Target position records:
>> Begin

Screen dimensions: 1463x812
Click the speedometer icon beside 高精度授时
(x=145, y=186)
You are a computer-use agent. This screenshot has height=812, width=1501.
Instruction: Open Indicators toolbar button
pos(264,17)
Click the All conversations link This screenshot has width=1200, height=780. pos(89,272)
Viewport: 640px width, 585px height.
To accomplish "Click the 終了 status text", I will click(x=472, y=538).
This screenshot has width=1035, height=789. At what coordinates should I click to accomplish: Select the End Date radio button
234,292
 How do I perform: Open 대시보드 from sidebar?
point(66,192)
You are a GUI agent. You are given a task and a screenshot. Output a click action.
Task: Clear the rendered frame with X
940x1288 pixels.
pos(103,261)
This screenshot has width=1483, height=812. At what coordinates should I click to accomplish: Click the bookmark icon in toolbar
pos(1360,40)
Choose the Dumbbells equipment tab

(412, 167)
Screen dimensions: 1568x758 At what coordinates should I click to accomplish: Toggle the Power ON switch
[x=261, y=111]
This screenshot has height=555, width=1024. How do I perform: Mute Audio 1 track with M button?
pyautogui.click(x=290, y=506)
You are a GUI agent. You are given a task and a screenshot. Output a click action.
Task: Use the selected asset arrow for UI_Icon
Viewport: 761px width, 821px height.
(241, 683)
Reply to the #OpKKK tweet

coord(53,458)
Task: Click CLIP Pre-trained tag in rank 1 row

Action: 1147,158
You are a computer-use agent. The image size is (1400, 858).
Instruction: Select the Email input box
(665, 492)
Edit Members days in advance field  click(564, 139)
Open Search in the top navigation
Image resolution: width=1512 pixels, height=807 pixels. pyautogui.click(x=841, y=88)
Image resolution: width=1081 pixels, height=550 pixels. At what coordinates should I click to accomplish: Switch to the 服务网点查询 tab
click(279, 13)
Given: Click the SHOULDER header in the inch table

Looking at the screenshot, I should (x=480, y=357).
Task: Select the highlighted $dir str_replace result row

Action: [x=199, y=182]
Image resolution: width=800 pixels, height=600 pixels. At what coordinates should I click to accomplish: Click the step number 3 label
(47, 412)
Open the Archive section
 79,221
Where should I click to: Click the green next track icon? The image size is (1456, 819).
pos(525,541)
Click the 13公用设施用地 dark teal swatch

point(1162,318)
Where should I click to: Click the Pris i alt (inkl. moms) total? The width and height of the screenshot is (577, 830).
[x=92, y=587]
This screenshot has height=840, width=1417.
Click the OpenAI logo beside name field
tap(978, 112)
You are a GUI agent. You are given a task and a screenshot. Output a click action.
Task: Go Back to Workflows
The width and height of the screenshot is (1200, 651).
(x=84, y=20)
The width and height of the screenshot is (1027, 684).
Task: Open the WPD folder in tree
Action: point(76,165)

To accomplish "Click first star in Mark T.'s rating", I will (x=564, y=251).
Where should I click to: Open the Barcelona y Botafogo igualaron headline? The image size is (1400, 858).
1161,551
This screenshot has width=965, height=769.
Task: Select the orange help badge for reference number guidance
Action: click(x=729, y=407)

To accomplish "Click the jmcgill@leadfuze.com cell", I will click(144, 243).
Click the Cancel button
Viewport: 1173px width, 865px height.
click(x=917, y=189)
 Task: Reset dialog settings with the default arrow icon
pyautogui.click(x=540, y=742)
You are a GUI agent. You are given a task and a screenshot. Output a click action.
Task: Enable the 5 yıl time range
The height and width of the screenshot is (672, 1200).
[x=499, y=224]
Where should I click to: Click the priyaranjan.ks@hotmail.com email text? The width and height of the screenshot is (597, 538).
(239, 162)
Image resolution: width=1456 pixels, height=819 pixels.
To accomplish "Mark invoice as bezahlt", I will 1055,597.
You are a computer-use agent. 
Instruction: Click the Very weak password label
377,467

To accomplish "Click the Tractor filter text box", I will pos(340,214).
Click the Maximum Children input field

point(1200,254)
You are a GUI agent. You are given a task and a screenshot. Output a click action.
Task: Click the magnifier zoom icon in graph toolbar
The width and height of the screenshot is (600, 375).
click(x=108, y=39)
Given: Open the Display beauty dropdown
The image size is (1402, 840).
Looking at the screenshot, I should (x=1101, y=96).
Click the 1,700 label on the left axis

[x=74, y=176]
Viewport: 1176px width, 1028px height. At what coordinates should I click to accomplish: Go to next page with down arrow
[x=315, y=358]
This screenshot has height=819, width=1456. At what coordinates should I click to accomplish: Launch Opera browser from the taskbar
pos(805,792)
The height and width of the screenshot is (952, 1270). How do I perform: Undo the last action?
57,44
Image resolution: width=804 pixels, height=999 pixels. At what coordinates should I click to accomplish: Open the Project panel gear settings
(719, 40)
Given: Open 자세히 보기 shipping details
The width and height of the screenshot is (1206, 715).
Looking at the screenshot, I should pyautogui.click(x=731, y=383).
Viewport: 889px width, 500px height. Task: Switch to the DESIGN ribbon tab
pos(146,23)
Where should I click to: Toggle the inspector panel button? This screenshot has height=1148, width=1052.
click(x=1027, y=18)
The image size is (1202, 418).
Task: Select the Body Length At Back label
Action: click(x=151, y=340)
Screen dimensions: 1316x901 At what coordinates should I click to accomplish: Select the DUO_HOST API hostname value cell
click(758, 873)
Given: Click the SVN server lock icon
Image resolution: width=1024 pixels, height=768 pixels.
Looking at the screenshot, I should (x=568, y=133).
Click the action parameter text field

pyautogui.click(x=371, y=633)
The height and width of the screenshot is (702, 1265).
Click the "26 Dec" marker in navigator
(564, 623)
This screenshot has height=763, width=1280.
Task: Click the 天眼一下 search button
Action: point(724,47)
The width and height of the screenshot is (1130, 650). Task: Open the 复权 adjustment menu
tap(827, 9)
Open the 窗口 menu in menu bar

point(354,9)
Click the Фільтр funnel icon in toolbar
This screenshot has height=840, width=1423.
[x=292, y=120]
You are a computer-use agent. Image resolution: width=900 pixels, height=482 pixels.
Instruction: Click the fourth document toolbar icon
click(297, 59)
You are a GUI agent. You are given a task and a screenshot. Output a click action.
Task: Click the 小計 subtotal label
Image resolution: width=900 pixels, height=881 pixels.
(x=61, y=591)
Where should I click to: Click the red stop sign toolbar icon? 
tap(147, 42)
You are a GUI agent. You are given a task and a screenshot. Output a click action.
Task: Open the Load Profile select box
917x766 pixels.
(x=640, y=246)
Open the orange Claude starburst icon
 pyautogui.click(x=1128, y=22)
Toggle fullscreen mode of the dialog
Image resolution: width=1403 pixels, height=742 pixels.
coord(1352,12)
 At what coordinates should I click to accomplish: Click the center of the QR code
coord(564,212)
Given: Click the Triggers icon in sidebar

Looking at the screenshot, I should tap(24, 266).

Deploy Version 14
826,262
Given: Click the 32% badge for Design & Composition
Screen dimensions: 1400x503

>> End

[REQUIREMENT]: Copy out all of the lines above word for word, from the first to the last.

[WORKED SOLUTION]:
Screen dimensions: 1463x812
Click the speedometer icon beside 高精度授时
(x=145, y=186)
You are a computer-use agent. This screenshot has height=812, width=1501.
Instruction: Open Indicators toolbar button
pos(264,17)
Click the All conversations link This screenshot has width=1200, height=780. pos(89,272)
Viewport: 640px width, 585px height.
To accomplish "Click the 終了 status text", I will click(x=472, y=538).
This screenshot has width=1035, height=789. At what coordinates should I click to accomplish: Select the End Date radio button
234,292
 How do I perform: Open 대시보드 from sidebar?
point(66,192)
You are a GUI agent. You are given a task and a screenshot. Output a click action.
Task: Clear the rendered frame with X
940x1288 pixels.
pos(103,261)
This screenshot has width=1483, height=812. At what coordinates should I click to accomplish: Click the bookmark icon in toolbar
pos(1360,40)
Choose the Dumbbells equipment tab

(412, 167)
Screen dimensions: 1568x758 At what coordinates should I click to accomplish: Toggle the Power ON switch
[x=261, y=111]
This screenshot has height=555, width=1024. How do I perform: Mute Audio 1 track with M button?
pyautogui.click(x=290, y=506)
You are a GUI agent. You are given a task and a screenshot. Output a click action.
Task: Use the selected asset arrow for UI_Icon
Viewport: 761px width, 821px height.
(241, 683)
Reply to the #OpKKK tweet

coord(53,458)
Task: Click CLIP Pre-trained tag in rank 1 row

Action: 1147,158
You are a computer-use agent. The image size is (1400, 858).
Instruction: Select the Email input box
(665, 492)
Edit Members days in advance field  click(564, 139)
Open Search in the top navigation
Image resolution: width=1512 pixels, height=807 pixels. pyautogui.click(x=841, y=88)
Image resolution: width=1081 pixels, height=550 pixels. At what coordinates should I click to accomplish: Switch to the 服务网点查询 tab
click(279, 13)
Given: Click the SHOULDER header in the inch table

Looking at the screenshot, I should (x=480, y=357).
Task: Select the highlighted $dir str_replace result row

Action: [x=199, y=182]
Image resolution: width=800 pixels, height=600 pixels. At what coordinates should I click to accomplish: Click the step number 3 label
(47, 412)
Open the Archive section
 79,221
Where should I click to: Click the green next track icon? The image size is (1456, 819).
pos(525,541)
Click the 13公用设施用地 dark teal swatch

point(1162,318)
Where should I click to: Click the Pris i alt (inkl. moms) total? The width and height of the screenshot is (577, 830).
[x=92, y=587]
This screenshot has height=840, width=1417.
Click the OpenAI logo beside name field
tap(978, 112)
You are a GUI agent. You are given a task and a screenshot. Output a click action.
Task: Go Back to Workflows
The width and height of the screenshot is (1200, 651).
(x=84, y=20)
The width and height of the screenshot is (1027, 684).
Task: Open the WPD folder in tree
Action: point(76,165)

To accomplish "Click first star in Mark T.'s rating", I will (x=564, y=251).
Where should I click to: Open the Barcelona y Botafogo igualaron headline? The image size is (1400, 858).
1161,551
This screenshot has width=965, height=769.
Task: Select the orange help badge for reference number guidance
Action: click(x=729, y=407)

To accomplish "Click the jmcgill@leadfuze.com cell", I will click(144, 243).
Click the Cancel button
Viewport: 1173px width, 865px height.
click(x=917, y=189)
 Task: Reset dialog settings with the default arrow icon
pyautogui.click(x=540, y=742)
You are a GUI agent. You are given a task and a screenshot. Output a click action.
Task: Enable the 5 yıl time range
The height and width of the screenshot is (672, 1200).
[x=499, y=224]
Where should I click to: Click the priyaranjan.ks@hotmail.com email text? The width and height of the screenshot is (597, 538).
(239, 162)
Image resolution: width=1456 pixels, height=819 pixels.
To accomplish "Mark invoice as bezahlt", I will 1055,597.
You are a computer-use agent. 
Instruction: Click the Very weak password label
377,467

To accomplish "Click the Tractor filter text box", I will pos(340,214).
Click the Maximum Children input field

point(1200,254)
You are a GUI agent. You are given a task and a screenshot. Output a click action.
Task: Click the magnifier zoom icon in graph toolbar
The width and height of the screenshot is (600, 375).
click(x=108, y=39)
Given: Open the Display beauty dropdown
The image size is (1402, 840).
Looking at the screenshot, I should (x=1101, y=96).
Click the 1,700 label on the left axis

[x=74, y=176]
Viewport: 1176px width, 1028px height. At what coordinates should I click to accomplish: Go to next page with down arrow
[x=315, y=358]
This screenshot has height=819, width=1456. At what coordinates should I click to accomplish: Launch Opera browser from the taskbar
pos(805,792)
The height and width of the screenshot is (952, 1270). How do I perform: Undo the last action?
57,44
Image resolution: width=804 pixels, height=999 pixels. At what coordinates should I click to accomplish: Open the Project panel gear settings
(719, 40)
Given: Open 자세히 보기 shipping details
The width and height of the screenshot is (1206, 715).
Looking at the screenshot, I should pyautogui.click(x=731, y=383).
Viewport: 889px width, 500px height. Task: Switch to the DESIGN ribbon tab
pos(146,23)
Where should I click to: Toggle the inspector panel button? This screenshot has height=1148, width=1052.
click(x=1027, y=18)
The image size is (1202, 418).
Task: Select the Body Length At Back label
Action: click(x=151, y=340)
Screen dimensions: 1316x901 At what coordinates should I click to accomplish: Select the DUO_HOST API hostname value cell
click(758, 873)
Given: Click the SVN server lock icon
Image resolution: width=1024 pixels, height=768 pixels.
Looking at the screenshot, I should (x=568, y=133).
Click the action parameter text field

pyautogui.click(x=371, y=633)
The height and width of the screenshot is (702, 1265).
Click the "26 Dec" marker in navigator
(564, 623)
This screenshot has height=763, width=1280.
Task: Click the 天眼一下 search button
Action: point(724,47)
The width and height of the screenshot is (1130, 650). Task: Open the 复权 adjustment menu
tap(827, 9)
Open the 窗口 menu in menu bar

point(354,9)
Click the Фільтр funnel icon in toolbar
This screenshot has height=840, width=1423.
[x=292, y=120]
You are a computer-use agent. Image resolution: width=900 pixels, height=482 pixels.
Instruction: Click the fourth document toolbar icon
click(297, 59)
You are a GUI agent. You are given a task and a screenshot. Output a click action.
Task: Click the 小計 subtotal label
Image resolution: width=900 pixels, height=881 pixels.
(x=61, y=591)
Where should I click to: Click the red stop sign toolbar icon? 
tap(147, 42)
You are a GUI agent. You are given a task and a screenshot. Output a click action.
Task: Open the Load Profile select box
917x766 pixels.
(x=640, y=246)
Open the orange Claude starburst icon
 pyautogui.click(x=1128, y=22)
Toggle fullscreen mode of the dialog
Image resolution: width=1403 pixels, height=742 pixels.
coord(1352,12)
 At what coordinates should I click to accomplish: Click the center of the QR code
coord(564,212)
Given: Click the Triggers icon in sidebar

Looking at the screenshot, I should tap(24, 266).

Deploy Version 14
826,262
Given: Click the 32% badge for Design & Composition
Screen dimensions: 1400x503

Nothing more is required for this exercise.